This competition challenges you to identify exploits for an LLM-as-a-judge system designed to evaluate the quality of essays. You’ll be given a list of essay topics and your goal will be to submit an essay that maximizes disagreement between the LLM judges. Your work will help to form a better understanding of the capabilities and limitations of using LLMs for subjective evaluations tasks at scale.
It’s increasingly common to use LLMs for subjective evaluations such as ranking and scoring the quality of generated text. However, any automated rating system is vulnerable to exploits. Different models will have different degrees of self-bias, position-bias, length-bias, and style-bias that might negatively impact their ability to provide robust assessments (Zheng 2023, Wang 2023, Panickssery 2024). Likewise, different models will have different degrees of vulnerabilities to targeted exploits, such as universal jailbreaks, that can be used to misguide the system (Wallace 2021, Zou 2023, Li 2024, Rando 2024).

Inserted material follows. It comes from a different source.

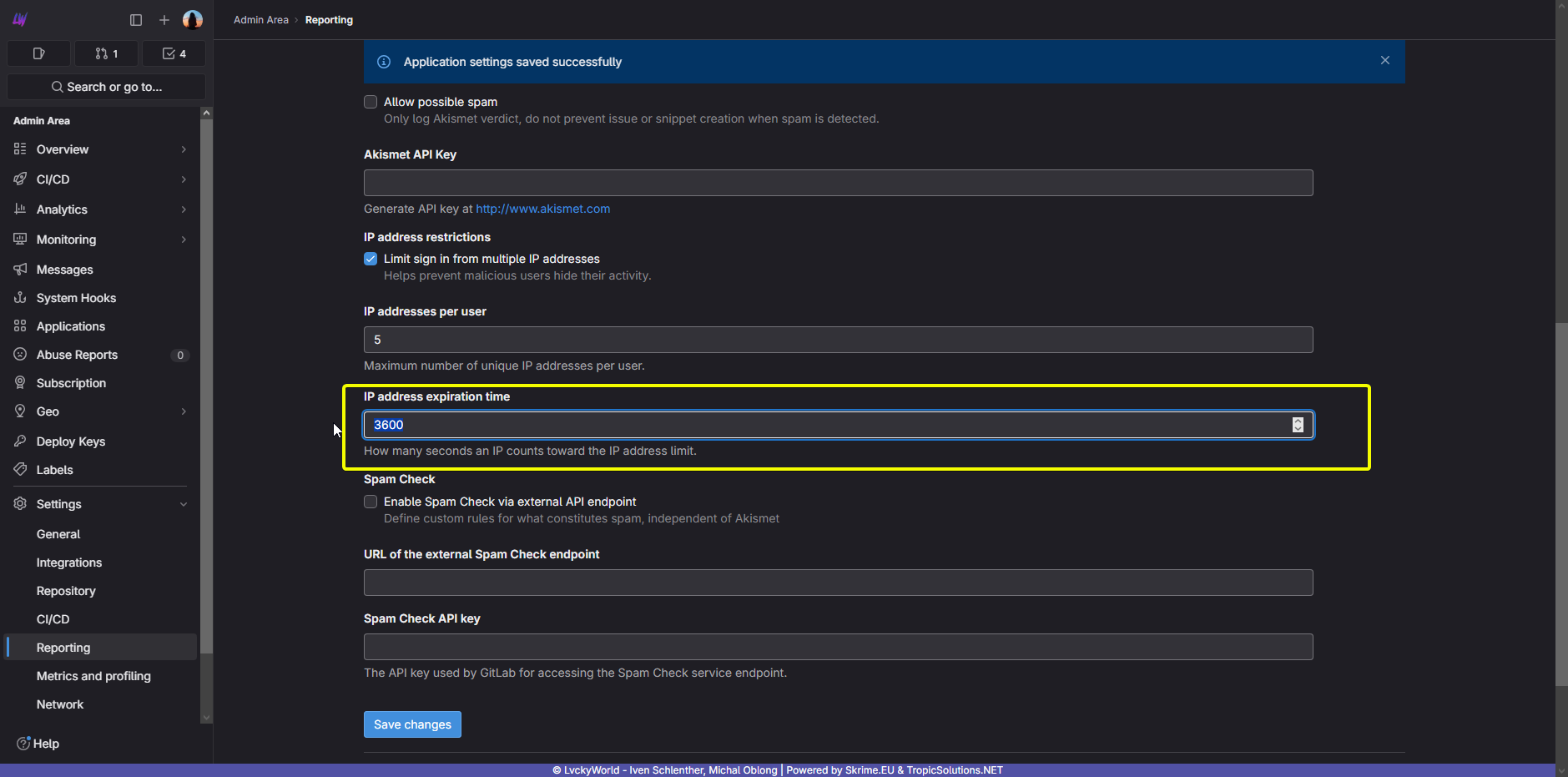This screenshot has height=777, width=1568.
Task: Go to Abuse Reports in sidebar
Action: (77, 355)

One method to improve the robustness of automated judging systems is to include multiple LLM models to form a LLM-judging committee. Each model is distantly related to the other, decreasing the chances of having common vulnerabilities. An advantage of LLM-judging committees is that they are less sensitive to exploits that impact only a single model. This competition attempts to answer the question of whether or not individual LLM judges can be coerced into returning inflated scores that diverge substantially from a group consensus.

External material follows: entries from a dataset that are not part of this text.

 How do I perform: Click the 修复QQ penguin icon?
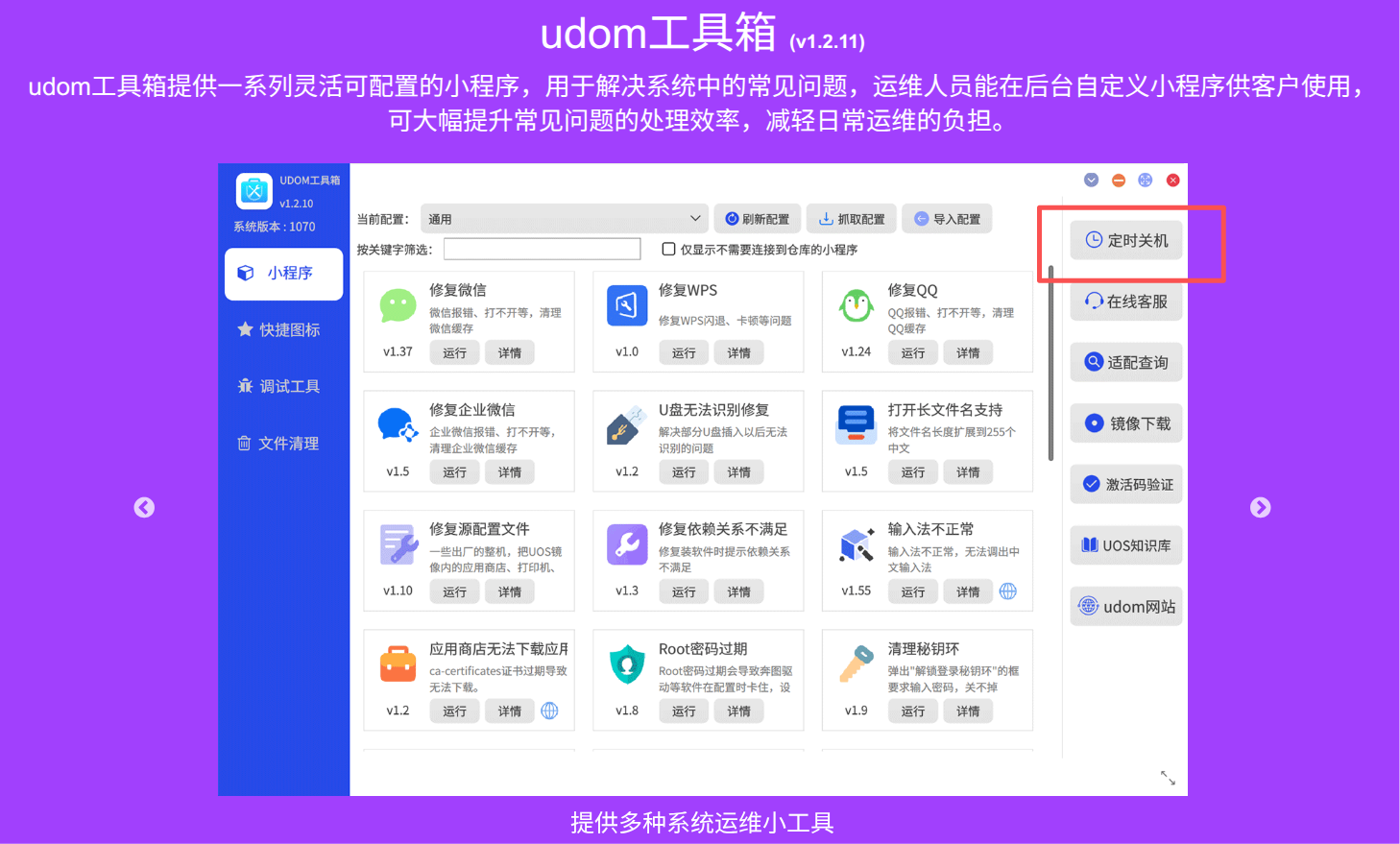click(x=856, y=306)
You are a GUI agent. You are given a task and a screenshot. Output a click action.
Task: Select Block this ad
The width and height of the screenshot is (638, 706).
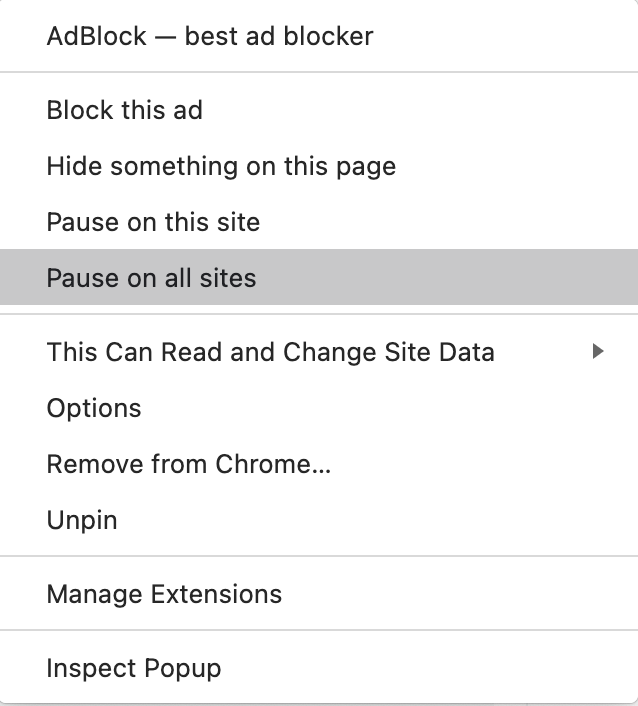click(x=125, y=110)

By identifying exploits used to unfairly bias an evaluation in a given direction, you will help the ML community better understand the strengths and weaknesses of using AI systems to make subjective decisions at scale.
Awards:-
- 1st Place – $12,000
- 2nd Place – $10,000
- 3rd Place – $10,000
- 4th Place – $10,000
- 5th Place – $8,000
We’re excited to launch this experimental competition and want to be completely transparent about its nature. Because LLM behavior can be unpredictable, we might encounter unexpected issues that affect scoring or the competition’s overall integrity. We plan to award points and medals, but there may be course corrections along the way, and we reserve the right to remove points and medals. We’ll keep participants informed and make any necessary adjustments with ample time remaining in the competition.
Deadline:- 25-02-2025